(Stored records)
****************

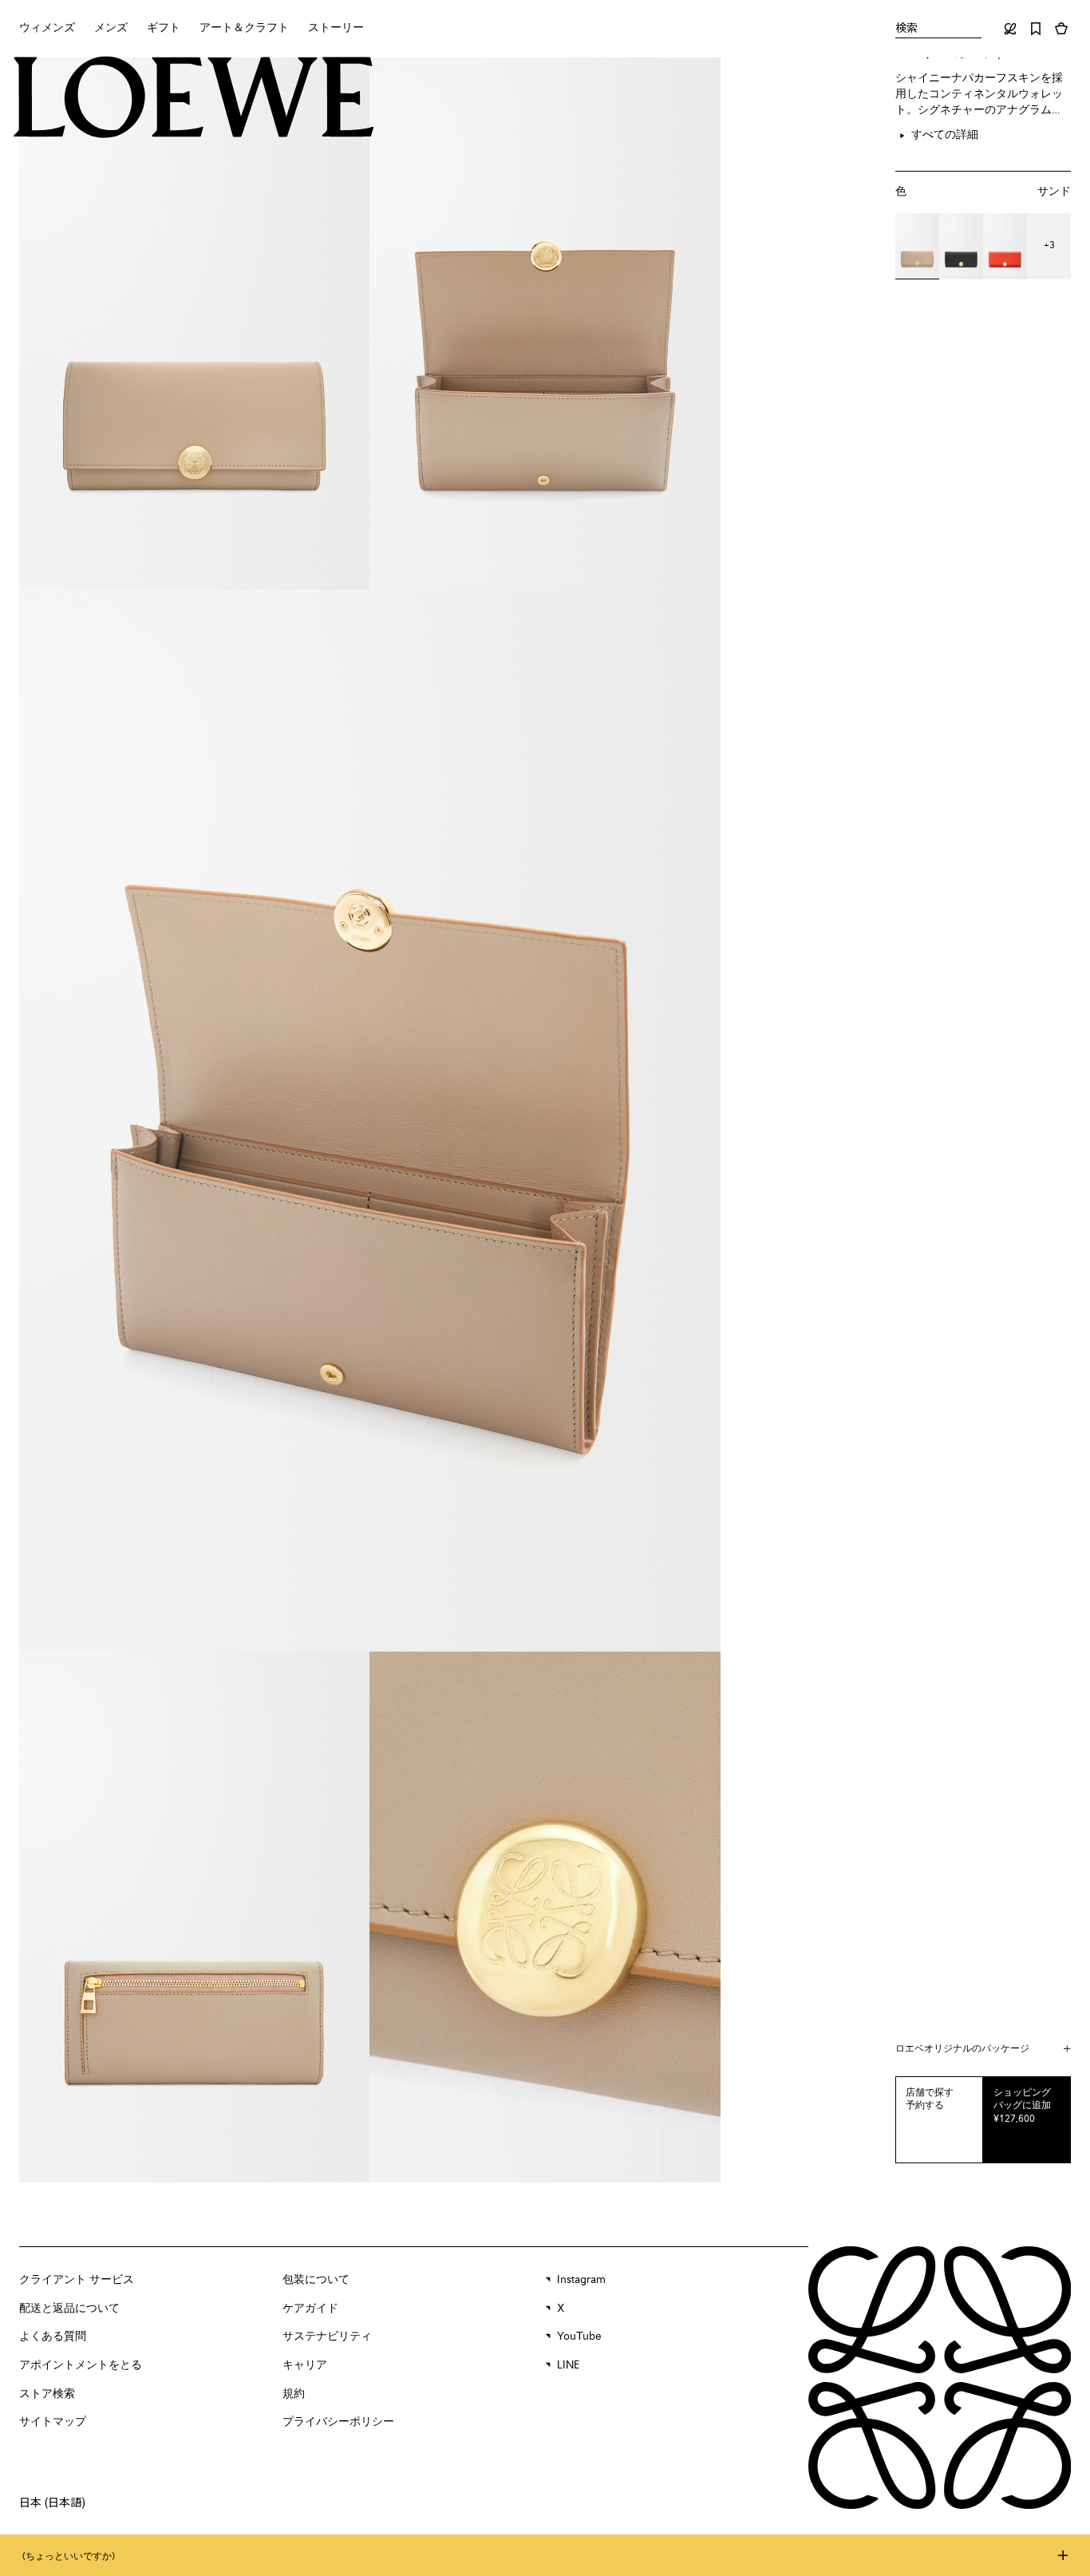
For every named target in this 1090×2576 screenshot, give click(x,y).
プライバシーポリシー (338, 2422)
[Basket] (1061, 28)
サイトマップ (52, 2422)
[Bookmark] (1035, 28)
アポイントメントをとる (80, 2365)
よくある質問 (52, 2336)
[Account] (1010, 28)
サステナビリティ (327, 2336)
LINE (568, 2365)
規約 (293, 2394)
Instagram (581, 2279)
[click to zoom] (194, 323)
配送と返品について (69, 2308)
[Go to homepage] (194, 98)
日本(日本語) (52, 2502)
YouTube (579, 2336)
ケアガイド (310, 2308)
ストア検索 (47, 2394)
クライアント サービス (76, 2279)
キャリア (304, 2365)
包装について (316, 2279)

****************

• DIRECTIONS:
Report all lines above with "click".

• WRITTEN RESPONSE:
For every named target in this 1090×2576 screenshot, give click(x,y).
[click to zoom] (194, 323)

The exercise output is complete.